**AIM OF THE EXERCISE:** Write out the items word for word, starting at the line that contains "Screen dimensions: 1464x447" and ending at the last of the items. Leave the pictures out of your answer.

**RECORDS FOR THE EXERCISE:**

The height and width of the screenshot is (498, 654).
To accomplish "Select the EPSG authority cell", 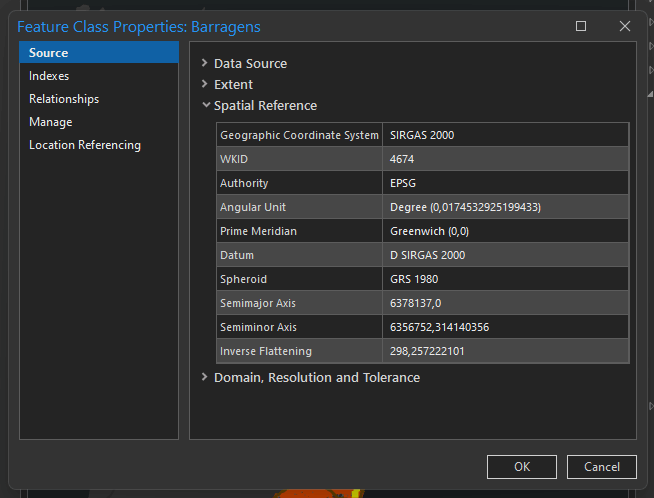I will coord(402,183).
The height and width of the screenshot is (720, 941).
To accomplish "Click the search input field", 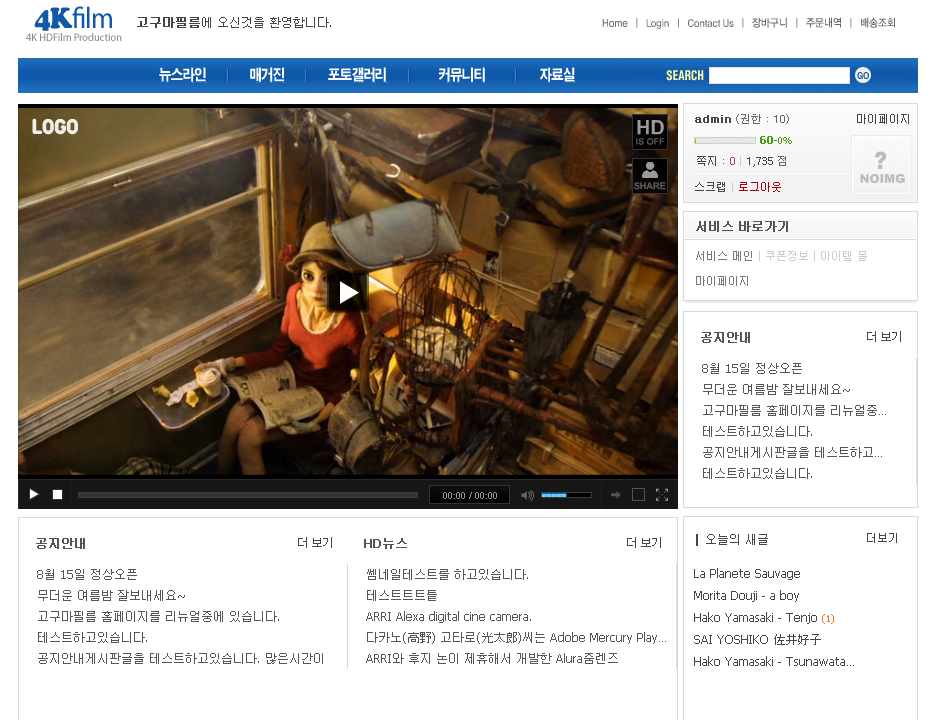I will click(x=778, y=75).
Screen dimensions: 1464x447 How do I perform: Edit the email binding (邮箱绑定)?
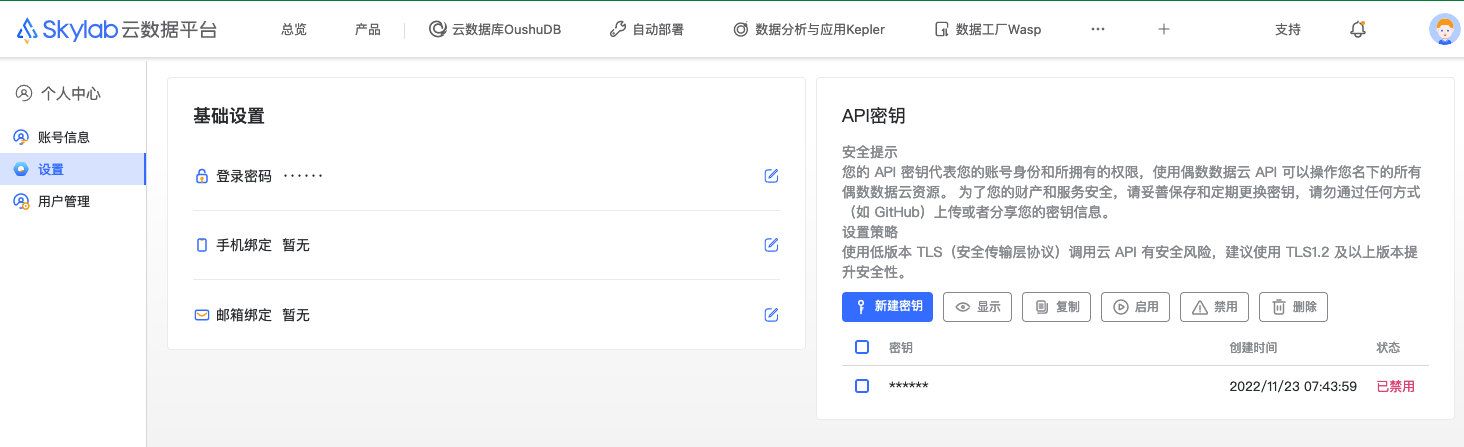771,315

**THE SOLUTION:**
Screen dimensions: 1464x447 How do I perform: Edit the email binding (邮箱绑定)?
771,315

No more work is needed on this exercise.